Making sense of the earliest ceramics in North-Eastern Europe.
Berzins, Valdis
Henny Piezonka. Jager, Fischer, Topfer. Wildbeutergruppen mit
fruher Keramik in Nordosteuropa im 6. und 5. Jahrtausend v. Chr.
(Archaologie in Eurasien, Band 30.) Habelt-Verlag, Bonn, 2015. 437pp.
ISBN9783774939325
The work by Henny Piezonka, the title of which might be translated
as Hunters, Fishers and Pots. Food Procuring Groups with Early Pottery
in North-Eastern Europe in the 6th and 5th Millennium BC, is a major
event in the context of the current research on the spread of ceramic
technology across Eurasia. Bringing together a very rich body of
material, much of it previously published only in Russian, the work
offers a great boost to German-reading prehistorians dealing with this
region; there are summaries in Russian and English, in addition to which
the Anglophone research community may refer to the concise account given
in Piezonka (2012).
The study region covers the territory east and north of the Baltic
Sea, namely present-day Finland, Estonia, Latvia and Lithuania, along
with north-western Russia, northern Belarus, northeastern Poland and the
far northerly regions of Sweden and Norway. To place the region in a
broader context, brief but very useful treatments of early ceramic
cultures in neighbouring regions of eastern and northern Europe are also
provided. As indicated in the title, the work deals mainly with the 6th
and 5th millennia BC, which saw the advent of pottery in this territory.

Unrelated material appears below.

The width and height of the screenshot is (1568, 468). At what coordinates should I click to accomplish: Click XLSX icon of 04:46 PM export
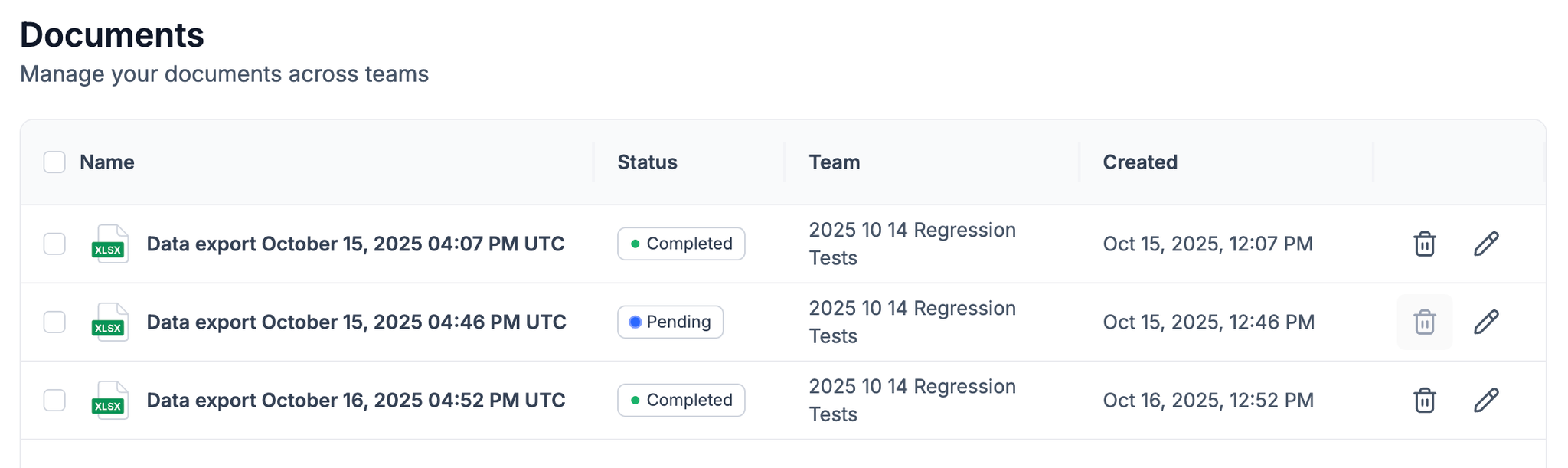tap(109, 322)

Following an introductory treatment of the region's natural
setting, we have a description of the material from 17 selected sites in
Finland, Estonia, Russia and Lithuania that the author herself has
examined, focussing on pottery, but also covering lithics and other
finds. The data from the ceramic assemblages (535 vessels in total) are
subject to a comprehensive statistical analysis.
In the next chapter the theme is considered at a more general
level. A brief discussion of the Mesolithic (i.e. aceramic) cultures in
the region is followed by a general treatment of pottery and other
material of the various early ceramic cultures in the region, based on
published accounts and some unpublished work, along with the
author's findings from her own examination of material, as
described in the previous chapter. For a wider context, the author also
gives concise treatments of the earlier and contemporaneous cultures of
the neighbouring regions, closing with brief summaries that characterize
hunter-gatherer pottery in other parts of the world--the Jomon ceramics
of Japan and the Laurel Tradition in the Woodland pottery of North
America.
Reassessment of previous studies, supplemented with the findings of
her own work, leads the author to distinguish three strands of
development of early pottery in north-eastern Europe, crosslinked by
mutual influences:
1) a tradition of Sparsely Decorated Ceramics, spreading westwards
from the middle Volga area in the late 7th millennium BC and providing
the basis for the Volga-Oka Complex, Narva Ware and the Chernobor
Culture;
2) a Southern Tradition, originating from the Dnieper-Donets
Complex, that includes the Dubiciai Ware of the Pripet-Nemunas region,
and also influenced the further development of Narva Ware, the Rudnja
and Valdai groups, in addition to which it spread westwards along the
south coast of the Baltic (Ertebolle and related groups);
3) a Comb Ceramic tradition, probably originating in the Volga-Kama
region, whence it spread northwards and westwards in the first half of
the 6th millennium BC.
And how does this depart from previous schemes? In the
author's own words (p. 253, reviewer's translation):
"Whereas older scenarios saw the Dnieper-Donets Complex as the more
or less exclusive point of origin for pottery development, from which
various strands of development spread out into the East Baltic as well
as north-western Russia and Fennoscandia, now the significance of the
Middle Volga and Volga-Kama region can be underlined as a starting point
of early ceramic traditions. Significant among other findings is the
conclusion that the early Narva Ware evidently derives not from the
south-east, from the Dnieper-Donets area, but from the complex of early
sparsely-decorated wares to the east. The idea often expressed that the
origin of the northwestern early Comb Ceramic groups is to be sought in
the Upper Volga area can be substantiated. As to the origin of
Saraisniemi 1 pottery, a relationship to the 'Northern Type'
of the Upper Volga and Suchona regions is demonstrated, and it is seen
as probably having emerged under the influence of the Dvina-Pecora and
Kama areas, further to the east."
Significantly, the author's own studies of the material have
focussed mainly on the northern part of the study region and the East
Baltic, which means that in tracing her first and second traditions she
must rely primarily on published sources. And the publications of
previous research have proved inadequate for resolving certain
questions: thus, she suspects close equivalence between the Narva Ware
of the East Baltic and the Rudnja ceramics in the adjacent territory of
Russia and Belarus, but cannot confirm this; for the same reason, the
relationship between Narva Ware and the Valdai Culture remains nebulous.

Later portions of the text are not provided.